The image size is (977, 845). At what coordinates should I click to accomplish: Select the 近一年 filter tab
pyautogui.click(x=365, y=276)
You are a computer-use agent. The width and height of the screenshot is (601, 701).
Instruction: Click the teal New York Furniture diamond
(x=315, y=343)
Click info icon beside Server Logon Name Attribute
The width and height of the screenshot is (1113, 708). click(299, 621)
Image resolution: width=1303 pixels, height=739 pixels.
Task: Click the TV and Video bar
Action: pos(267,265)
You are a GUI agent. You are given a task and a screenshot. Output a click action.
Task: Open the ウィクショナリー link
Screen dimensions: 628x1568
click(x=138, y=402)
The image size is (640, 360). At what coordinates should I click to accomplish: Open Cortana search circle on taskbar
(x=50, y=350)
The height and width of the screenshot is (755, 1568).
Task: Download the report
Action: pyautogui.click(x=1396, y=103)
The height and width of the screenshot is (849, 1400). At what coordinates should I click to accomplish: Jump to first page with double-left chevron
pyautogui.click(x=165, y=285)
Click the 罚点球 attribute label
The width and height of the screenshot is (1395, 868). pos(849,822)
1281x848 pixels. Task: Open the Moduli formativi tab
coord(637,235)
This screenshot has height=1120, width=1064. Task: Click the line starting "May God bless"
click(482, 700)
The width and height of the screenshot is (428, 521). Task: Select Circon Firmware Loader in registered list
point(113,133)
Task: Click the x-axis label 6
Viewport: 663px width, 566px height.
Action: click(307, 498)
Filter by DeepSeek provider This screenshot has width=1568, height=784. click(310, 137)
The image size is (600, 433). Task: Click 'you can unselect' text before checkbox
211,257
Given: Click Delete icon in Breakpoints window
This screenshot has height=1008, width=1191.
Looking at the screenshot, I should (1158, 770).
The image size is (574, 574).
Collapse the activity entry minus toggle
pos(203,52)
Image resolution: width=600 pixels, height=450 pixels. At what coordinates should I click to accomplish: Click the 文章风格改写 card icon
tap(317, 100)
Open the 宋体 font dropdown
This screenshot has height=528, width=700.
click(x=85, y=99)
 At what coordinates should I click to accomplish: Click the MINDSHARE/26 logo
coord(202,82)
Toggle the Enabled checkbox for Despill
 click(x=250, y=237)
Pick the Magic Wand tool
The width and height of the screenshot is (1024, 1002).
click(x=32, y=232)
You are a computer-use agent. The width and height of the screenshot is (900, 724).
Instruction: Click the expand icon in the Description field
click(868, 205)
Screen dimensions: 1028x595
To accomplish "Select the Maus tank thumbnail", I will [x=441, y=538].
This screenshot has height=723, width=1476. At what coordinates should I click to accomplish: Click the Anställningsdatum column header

• What the task requires: Copy the material again, without changes, from the line that contains "The image size is (640, 360)." through the line that contains "click(x=85, y=99)".

• Output of the task:
The image size is (640, 360). At what coordinates should I click to accomplish: Open Cortana search circle on taskbar
(x=50, y=350)
The height and width of the screenshot is (755, 1568).
Task: Download the report
Action: pyautogui.click(x=1396, y=103)
The height and width of the screenshot is (849, 1400). At what coordinates should I click to accomplish: Jump to first page with double-left chevron
pyautogui.click(x=165, y=285)
Click the 罚点球 attribute label
The width and height of the screenshot is (1395, 868). pos(849,822)
1281x848 pixels. Task: Open the Moduli formativi tab
coord(637,235)
This screenshot has height=1120, width=1064. Task: Click the line starting "May God bless"
click(482, 700)
The width and height of the screenshot is (428, 521). Task: Select Circon Firmware Loader in registered list
point(113,133)
Task: Click the x-axis label 6
Viewport: 663px width, 566px height.
Action: click(307, 498)
Filter by DeepSeek provider This screenshot has width=1568, height=784. click(310, 137)
The image size is (600, 433). Task: Click 'you can unselect' text before checkbox
211,257
Given: Click Delete icon in Breakpoints window
This screenshot has height=1008, width=1191.
Looking at the screenshot, I should (1158, 770).
The image size is (574, 574).
Collapse the activity entry minus toggle
pos(203,52)
Image resolution: width=600 pixels, height=450 pixels. At what coordinates should I click to accomplish: Click the 文章风格改写 card icon
tap(317, 100)
Open the 宋体 font dropdown
This screenshot has height=528, width=700.
click(x=85, y=99)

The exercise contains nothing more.